I think any additional drilling for oil should be done only on the precondition that the additional supply would be offset by a decrease in demand (i.e conservation). That way, it won’t just get pissed away on increasing domestic demand, like what happened in the mid-1980’s when a huge amount of new supply pushed prices way down and ushered in the SUV era. The truck-based SUV era is now dead, at least for the moment, with the year-over-year sales plummeting some 30 to 40%. And the futures of any automaker who relied on SUV-sized profits now uncertain.
I’ve always had this notion that the untapped oil would me more valuable in the ground as a hedge against future calamity when oil might be, oh, say $500 a barrel. But that being as it may, I have this sneaking suspicion that oil companies don’t pay a fair amount in royalties for the right to extract this finite resource that supposedly belongs to the people. Exactly how much oil companies are supposed to pay seems hard to find out, but according to this “During most of the twentieth century, oil and gas companies generally paid between 12.5 and 16.7 percent in royalties for a lease to drill on public land or water”. It seems to me a 700% markup is unwarranted — yes, yes, i know, the drillers have costs and whatnot.
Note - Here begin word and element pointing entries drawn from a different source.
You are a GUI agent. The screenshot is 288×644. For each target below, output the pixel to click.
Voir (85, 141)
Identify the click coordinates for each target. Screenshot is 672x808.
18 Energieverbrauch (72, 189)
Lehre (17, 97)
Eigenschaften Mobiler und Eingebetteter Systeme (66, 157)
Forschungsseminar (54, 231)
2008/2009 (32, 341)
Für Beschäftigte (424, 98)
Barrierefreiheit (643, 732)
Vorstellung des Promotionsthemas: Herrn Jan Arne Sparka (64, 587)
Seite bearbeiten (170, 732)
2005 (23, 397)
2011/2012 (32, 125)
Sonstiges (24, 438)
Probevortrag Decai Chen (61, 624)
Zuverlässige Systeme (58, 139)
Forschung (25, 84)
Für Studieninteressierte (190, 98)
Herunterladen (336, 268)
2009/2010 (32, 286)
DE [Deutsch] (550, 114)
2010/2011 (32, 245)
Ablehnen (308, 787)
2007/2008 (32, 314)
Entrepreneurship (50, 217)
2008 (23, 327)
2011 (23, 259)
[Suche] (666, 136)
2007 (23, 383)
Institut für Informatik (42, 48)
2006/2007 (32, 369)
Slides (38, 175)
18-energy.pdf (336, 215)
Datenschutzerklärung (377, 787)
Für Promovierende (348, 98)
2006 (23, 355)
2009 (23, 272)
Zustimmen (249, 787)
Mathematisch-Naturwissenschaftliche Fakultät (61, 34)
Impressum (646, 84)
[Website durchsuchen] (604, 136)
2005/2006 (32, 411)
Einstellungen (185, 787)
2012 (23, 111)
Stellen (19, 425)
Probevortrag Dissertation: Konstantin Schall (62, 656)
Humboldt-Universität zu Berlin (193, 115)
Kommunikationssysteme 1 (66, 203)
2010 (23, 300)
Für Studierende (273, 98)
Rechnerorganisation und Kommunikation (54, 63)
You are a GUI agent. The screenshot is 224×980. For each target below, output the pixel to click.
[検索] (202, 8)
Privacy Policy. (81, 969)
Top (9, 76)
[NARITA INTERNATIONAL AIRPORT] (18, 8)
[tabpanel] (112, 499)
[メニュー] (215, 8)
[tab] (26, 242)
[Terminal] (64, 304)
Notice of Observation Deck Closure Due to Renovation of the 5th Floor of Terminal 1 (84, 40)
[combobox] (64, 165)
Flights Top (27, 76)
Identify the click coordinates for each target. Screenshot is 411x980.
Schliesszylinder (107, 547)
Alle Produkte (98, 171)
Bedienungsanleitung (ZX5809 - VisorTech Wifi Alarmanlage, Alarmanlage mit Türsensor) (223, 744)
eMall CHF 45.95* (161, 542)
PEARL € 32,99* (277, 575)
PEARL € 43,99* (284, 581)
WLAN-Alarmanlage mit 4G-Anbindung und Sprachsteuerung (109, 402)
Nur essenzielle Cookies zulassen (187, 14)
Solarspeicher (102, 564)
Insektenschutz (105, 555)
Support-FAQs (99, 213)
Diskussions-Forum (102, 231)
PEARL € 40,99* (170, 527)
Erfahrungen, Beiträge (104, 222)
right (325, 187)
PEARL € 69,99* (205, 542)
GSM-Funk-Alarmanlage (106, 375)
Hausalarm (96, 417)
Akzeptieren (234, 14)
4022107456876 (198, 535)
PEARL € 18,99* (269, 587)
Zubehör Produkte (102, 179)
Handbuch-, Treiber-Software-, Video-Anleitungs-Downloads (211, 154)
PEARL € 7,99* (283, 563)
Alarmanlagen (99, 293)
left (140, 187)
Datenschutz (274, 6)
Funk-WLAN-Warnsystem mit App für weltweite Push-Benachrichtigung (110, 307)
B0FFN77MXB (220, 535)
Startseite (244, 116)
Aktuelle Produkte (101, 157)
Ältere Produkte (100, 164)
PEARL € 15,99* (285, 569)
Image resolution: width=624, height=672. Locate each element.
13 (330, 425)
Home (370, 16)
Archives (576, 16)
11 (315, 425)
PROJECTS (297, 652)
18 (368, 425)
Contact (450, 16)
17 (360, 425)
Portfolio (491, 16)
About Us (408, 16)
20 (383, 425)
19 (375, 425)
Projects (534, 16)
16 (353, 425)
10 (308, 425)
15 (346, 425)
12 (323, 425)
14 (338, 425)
At these rates, I think we would all (everyone except the oil comanies, of course) be better off leaving it in the ground IT’S NOT GOING ANYWHERE. Call us back when you are willing to pay a fair amount for the oil — let’s say 50%.
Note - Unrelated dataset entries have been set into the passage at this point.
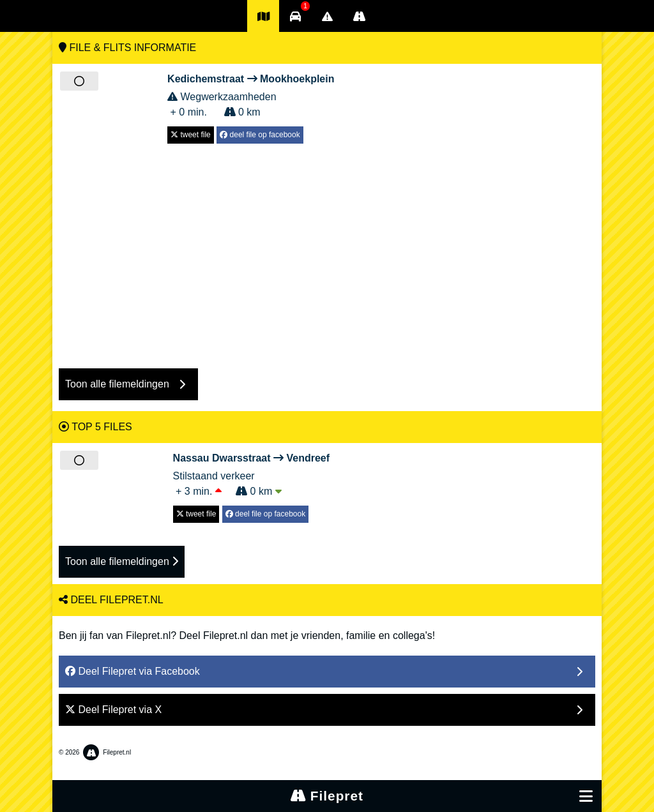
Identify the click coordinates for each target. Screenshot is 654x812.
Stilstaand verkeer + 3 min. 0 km (251, 474)
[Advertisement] (327, 250)
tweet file (190, 135)
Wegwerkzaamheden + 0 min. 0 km (250, 94)
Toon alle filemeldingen (121, 561)
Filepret (327, 795)
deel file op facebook (259, 135)
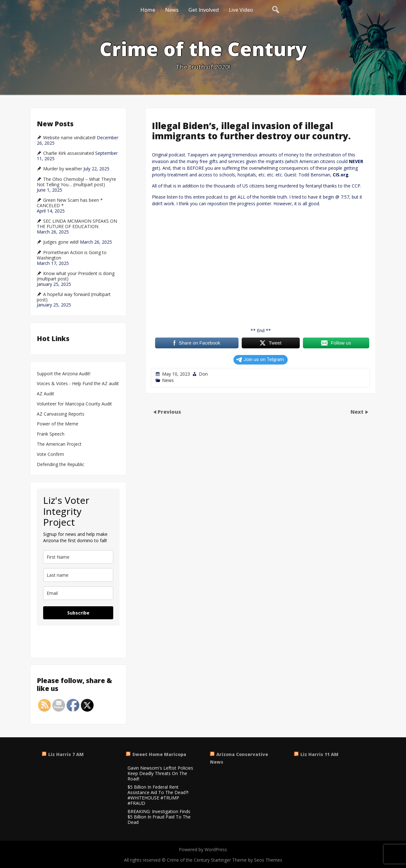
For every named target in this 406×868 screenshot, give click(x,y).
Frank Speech (51, 434)
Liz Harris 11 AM (319, 754)
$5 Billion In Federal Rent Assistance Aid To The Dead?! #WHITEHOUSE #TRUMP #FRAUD (158, 795)
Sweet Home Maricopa (159, 754)
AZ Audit (45, 394)
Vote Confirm (50, 455)
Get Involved (204, 10)
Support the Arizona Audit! (63, 374)
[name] (78, 557)
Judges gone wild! (61, 242)
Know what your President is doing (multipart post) (75, 276)
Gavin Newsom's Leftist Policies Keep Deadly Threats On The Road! (160, 773)
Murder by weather (63, 168)
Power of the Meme (58, 424)
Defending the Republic (60, 465)
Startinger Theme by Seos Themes (247, 860)
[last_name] (78, 575)
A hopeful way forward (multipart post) (74, 297)
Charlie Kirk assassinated (68, 153)
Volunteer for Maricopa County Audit (75, 404)
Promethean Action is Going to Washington (71, 255)
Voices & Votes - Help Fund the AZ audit (78, 384)
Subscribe (78, 613)
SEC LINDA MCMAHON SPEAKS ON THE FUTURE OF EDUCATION (77, 224)
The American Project (59, 444)
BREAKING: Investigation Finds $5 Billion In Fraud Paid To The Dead (159, 817)
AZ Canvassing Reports (60, 414)
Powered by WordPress (203, 849)
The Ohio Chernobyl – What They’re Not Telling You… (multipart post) (76, 182)
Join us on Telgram (260, 359)
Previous (169, 411)
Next (357, 411)
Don (203, 374)
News (172, 10)
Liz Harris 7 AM (66, 754)
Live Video (241, 10)
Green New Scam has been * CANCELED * (70, 203)
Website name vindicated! (69, 137)
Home (148, 10)
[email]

Do oil companies even pay the pittance they owe? An Interior Department Inspector General’s 2006 report found “pervasive problems in the U.S. program for ensuring that companies pay royalties they owe on billions of dollars’ worth of oil and natural gas pumped on federal land and in coastal waters.” see Inquiry concludes that many U.S. oil royalties go unpaid. This isn’t a reason not to drill but it does point out an overly-cozy relationship between the oil industry and the federal government.
This past week, in a WSJ op-ed, Andrew Moylan of the National Taxpayers Union wrote in Let’s Drill our Way to Lower Taxes that “Congressional Research Service recently estimated the potential federal revenue from Arctic National Wildlife Refuge (ANWR) oil development at $191 billion over 30 years — roughly $18.36 per barrel, based on projections of recoverable reserves”. On his blog entry he writes further that “Despite all the hoopla over industry profits, refining and retailing are essentially zero-margin exercises right now. All the money is in exploration and development, which is why oil companies have been itching to tap into our vast domestic resources. I’m sure they wish the taxes were lower, but they’d be happy to pay current rates (leases, royalties, excise, sales taxes, etc.)…” I have no doubt this is true — what I am saying simply is the royalty rates are too low. I.e. we (taxpayers) are not getting a fair return for the extraction and consumption of this valuable and finite natural resouce. How does this work in other democratic oil-producing nations– i.e. how much royalty/tax per barrel… I’m guessing with oil at $120/bbl it is significantly more than eighteen bucks? E.g. Canada? Norway? Alaskan citizens have a Permanent Fund. Where is the United States’ “sovereign wealth fund”? The Permanent Fund? We get nothing but more debt.